Entries from a data source
************

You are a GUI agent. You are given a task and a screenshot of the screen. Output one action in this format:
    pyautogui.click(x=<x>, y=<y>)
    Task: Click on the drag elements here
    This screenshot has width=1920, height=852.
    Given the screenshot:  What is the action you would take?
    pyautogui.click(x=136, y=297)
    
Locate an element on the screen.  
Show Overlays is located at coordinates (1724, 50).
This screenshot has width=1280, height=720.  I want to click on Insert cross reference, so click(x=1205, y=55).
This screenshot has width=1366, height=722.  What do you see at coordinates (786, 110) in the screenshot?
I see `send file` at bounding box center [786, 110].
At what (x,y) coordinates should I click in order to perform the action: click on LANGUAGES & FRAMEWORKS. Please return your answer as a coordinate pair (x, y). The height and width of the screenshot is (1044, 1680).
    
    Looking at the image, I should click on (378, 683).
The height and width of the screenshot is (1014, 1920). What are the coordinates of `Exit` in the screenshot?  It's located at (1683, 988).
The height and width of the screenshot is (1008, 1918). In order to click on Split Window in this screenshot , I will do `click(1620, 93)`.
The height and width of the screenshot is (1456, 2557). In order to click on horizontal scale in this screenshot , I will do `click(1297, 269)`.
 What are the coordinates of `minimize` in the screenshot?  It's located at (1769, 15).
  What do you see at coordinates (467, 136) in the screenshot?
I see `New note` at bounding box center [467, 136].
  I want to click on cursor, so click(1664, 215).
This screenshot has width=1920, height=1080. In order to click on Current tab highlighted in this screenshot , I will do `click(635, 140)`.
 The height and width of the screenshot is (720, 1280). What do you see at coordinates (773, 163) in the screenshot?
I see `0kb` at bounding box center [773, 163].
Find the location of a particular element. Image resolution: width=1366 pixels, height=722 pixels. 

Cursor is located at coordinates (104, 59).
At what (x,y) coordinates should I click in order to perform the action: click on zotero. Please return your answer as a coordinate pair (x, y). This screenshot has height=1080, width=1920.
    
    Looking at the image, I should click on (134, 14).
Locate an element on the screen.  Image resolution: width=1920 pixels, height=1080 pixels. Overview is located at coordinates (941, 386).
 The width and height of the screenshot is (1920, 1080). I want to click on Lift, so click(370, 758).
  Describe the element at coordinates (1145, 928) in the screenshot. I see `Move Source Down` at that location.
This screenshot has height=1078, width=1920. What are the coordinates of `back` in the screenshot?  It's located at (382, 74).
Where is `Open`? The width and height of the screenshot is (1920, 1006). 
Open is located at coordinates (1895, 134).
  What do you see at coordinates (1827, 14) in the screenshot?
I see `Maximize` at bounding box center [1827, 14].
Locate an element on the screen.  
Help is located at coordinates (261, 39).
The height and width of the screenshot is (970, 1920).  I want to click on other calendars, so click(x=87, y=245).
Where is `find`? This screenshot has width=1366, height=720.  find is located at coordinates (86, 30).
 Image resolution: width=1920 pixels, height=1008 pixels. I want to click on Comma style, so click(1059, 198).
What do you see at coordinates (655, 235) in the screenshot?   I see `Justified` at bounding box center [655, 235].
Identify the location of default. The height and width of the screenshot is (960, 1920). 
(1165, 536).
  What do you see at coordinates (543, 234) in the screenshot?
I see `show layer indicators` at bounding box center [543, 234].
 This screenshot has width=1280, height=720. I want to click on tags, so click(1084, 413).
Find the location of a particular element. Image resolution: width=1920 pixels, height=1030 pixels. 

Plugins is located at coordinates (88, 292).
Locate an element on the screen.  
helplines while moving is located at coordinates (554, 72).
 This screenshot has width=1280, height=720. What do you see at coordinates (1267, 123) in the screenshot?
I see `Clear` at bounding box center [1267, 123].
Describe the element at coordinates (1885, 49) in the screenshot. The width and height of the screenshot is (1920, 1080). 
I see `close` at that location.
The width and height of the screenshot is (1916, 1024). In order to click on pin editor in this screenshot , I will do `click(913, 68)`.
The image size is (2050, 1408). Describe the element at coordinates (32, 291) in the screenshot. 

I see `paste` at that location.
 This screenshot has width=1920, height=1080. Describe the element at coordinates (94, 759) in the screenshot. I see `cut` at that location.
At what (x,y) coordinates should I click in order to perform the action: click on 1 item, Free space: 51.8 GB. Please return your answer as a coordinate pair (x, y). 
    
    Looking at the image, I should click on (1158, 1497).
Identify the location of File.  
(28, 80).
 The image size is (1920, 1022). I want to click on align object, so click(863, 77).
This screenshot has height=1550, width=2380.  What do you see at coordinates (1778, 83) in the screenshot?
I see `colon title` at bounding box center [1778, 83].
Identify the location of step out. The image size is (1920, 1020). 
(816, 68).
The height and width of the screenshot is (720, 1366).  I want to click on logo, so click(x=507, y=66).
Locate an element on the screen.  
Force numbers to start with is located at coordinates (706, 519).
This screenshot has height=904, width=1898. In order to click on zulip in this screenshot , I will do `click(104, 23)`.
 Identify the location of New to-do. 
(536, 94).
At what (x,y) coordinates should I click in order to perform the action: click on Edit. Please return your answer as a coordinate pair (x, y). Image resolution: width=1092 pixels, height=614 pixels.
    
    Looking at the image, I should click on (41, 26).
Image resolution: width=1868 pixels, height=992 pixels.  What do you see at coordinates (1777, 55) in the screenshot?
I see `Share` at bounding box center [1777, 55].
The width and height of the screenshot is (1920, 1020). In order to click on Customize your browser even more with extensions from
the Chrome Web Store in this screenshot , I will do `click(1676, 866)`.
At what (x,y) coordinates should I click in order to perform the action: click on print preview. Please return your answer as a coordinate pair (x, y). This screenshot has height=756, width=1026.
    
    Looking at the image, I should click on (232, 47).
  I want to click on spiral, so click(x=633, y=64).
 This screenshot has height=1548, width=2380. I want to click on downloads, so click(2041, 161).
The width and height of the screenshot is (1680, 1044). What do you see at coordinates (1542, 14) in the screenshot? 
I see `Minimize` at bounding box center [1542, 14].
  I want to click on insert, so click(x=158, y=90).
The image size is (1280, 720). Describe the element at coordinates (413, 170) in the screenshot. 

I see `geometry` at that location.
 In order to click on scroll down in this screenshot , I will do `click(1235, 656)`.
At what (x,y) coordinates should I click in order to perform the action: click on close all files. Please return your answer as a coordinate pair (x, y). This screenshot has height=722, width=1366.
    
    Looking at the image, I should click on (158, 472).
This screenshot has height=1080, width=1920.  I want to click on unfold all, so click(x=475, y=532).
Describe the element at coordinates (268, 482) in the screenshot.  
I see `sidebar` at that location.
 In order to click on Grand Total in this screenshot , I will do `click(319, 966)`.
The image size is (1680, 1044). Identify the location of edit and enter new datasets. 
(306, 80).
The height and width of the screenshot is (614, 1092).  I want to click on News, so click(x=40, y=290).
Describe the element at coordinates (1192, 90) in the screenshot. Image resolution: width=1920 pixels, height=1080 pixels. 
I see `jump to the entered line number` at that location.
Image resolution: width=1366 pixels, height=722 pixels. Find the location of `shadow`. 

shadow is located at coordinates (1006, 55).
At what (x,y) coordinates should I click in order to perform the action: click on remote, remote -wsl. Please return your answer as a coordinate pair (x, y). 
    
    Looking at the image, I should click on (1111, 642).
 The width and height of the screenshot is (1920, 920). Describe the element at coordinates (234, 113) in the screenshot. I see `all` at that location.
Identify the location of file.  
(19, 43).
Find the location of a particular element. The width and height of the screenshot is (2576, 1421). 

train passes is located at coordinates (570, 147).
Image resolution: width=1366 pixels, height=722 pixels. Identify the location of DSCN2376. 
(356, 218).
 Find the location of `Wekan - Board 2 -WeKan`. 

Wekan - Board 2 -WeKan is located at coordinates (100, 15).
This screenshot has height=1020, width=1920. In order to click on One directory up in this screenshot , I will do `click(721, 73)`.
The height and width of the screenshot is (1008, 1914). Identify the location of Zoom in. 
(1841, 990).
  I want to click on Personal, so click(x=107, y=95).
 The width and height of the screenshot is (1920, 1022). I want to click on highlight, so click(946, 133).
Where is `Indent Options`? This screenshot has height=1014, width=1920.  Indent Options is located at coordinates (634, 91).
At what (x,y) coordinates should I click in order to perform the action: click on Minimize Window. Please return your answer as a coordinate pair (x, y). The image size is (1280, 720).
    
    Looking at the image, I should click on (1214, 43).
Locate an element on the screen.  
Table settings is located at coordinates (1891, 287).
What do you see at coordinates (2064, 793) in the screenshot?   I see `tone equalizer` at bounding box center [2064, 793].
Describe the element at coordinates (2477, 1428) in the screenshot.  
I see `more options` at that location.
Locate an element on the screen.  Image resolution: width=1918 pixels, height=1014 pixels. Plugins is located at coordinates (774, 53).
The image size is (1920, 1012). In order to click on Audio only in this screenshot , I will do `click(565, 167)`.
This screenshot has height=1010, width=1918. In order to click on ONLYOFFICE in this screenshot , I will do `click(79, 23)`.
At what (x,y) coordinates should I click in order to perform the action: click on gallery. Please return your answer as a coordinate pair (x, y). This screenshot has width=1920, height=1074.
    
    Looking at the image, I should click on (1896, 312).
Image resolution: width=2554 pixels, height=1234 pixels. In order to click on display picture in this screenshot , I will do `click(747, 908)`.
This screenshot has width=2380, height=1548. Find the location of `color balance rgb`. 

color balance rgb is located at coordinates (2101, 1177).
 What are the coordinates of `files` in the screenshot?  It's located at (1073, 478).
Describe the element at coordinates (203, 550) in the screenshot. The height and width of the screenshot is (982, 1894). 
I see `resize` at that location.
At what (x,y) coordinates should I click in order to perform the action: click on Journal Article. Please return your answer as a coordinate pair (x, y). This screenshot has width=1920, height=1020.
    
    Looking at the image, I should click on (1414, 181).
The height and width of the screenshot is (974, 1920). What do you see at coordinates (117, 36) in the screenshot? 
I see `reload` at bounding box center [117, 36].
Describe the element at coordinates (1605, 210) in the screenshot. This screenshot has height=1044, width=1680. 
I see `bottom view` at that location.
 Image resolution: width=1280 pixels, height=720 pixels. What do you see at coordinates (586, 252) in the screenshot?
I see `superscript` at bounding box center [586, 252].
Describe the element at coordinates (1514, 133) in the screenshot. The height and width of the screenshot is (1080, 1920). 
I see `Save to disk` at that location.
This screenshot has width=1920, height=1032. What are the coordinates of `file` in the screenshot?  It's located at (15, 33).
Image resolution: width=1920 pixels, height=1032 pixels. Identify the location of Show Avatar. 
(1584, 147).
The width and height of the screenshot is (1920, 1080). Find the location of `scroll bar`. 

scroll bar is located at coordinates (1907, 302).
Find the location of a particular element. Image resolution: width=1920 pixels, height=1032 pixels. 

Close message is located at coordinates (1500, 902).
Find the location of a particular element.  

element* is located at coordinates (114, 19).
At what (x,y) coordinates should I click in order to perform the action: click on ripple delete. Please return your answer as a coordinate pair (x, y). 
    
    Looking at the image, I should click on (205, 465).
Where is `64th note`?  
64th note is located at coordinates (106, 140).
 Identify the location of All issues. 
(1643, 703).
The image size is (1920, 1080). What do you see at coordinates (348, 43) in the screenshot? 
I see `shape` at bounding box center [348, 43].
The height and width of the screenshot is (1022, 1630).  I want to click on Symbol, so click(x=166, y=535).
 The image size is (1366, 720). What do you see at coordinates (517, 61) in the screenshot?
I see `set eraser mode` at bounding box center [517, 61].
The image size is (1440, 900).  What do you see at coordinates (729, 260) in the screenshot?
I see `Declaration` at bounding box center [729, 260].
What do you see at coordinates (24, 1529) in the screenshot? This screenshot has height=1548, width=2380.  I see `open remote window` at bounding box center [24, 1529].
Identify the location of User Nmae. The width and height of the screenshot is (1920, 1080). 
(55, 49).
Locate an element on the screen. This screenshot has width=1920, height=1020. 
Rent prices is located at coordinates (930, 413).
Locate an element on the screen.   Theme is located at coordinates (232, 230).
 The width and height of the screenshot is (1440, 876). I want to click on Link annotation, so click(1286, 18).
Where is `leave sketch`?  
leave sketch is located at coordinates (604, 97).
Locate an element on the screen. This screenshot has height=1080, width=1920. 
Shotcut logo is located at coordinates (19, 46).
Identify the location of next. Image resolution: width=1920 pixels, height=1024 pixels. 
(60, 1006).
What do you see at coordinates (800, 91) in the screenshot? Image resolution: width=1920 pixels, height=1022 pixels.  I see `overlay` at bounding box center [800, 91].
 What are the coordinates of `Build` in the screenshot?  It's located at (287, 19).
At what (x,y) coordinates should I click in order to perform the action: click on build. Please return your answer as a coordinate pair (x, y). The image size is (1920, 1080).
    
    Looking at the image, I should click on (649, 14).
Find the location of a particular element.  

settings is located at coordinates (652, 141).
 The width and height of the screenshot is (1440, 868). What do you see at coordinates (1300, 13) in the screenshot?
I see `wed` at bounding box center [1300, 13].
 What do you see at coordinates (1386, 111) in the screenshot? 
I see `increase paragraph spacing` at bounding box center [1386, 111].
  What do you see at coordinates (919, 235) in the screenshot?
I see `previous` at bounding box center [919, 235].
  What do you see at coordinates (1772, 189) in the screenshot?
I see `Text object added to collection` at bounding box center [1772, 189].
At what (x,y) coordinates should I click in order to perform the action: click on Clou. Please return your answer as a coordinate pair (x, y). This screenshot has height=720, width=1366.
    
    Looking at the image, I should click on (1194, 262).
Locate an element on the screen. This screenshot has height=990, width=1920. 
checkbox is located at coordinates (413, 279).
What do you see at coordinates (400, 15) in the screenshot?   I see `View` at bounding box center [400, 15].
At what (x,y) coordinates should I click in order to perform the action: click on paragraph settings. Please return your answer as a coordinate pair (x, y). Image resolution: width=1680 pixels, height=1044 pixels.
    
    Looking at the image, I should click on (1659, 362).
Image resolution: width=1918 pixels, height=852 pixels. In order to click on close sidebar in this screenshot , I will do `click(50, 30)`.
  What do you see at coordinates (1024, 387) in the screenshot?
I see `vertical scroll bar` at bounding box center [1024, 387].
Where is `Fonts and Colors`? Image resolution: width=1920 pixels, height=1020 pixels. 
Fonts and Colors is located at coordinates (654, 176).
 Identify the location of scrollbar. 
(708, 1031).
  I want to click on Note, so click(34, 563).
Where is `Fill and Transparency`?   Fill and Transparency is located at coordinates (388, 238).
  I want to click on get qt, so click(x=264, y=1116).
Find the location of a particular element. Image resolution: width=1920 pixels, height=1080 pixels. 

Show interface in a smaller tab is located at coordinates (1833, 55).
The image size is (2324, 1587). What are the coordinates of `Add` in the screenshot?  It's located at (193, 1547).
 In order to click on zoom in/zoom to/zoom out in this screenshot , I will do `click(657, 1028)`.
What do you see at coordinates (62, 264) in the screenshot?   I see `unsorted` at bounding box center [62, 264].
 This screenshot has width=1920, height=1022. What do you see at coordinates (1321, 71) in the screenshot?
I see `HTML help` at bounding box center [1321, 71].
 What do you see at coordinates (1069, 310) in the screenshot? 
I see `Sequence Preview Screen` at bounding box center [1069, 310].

************

• Task brief: Format the lines from the one containing "click on ripple" up to and including the one containing "(1643, 703)." as a Markdown table with the columns No. and Line, one numbered row per line. Skip blank lines.

• Full response:
| No. | Line |
|---|---|
| 1 | At what (x,y) coordinates should I click in order to perform the action: click on ripple delete. Please return your answer as a coordinate pair (x, y).  |
| 2 |     Looking at the image, I should click on (205, 465). |
| 3 | Where is `64th note`?   |
| 4 | 64th note is located at coordinates (106, 140). |
| 5 |  Identify the location of All issues.  |
| 6 | (1643, 703). |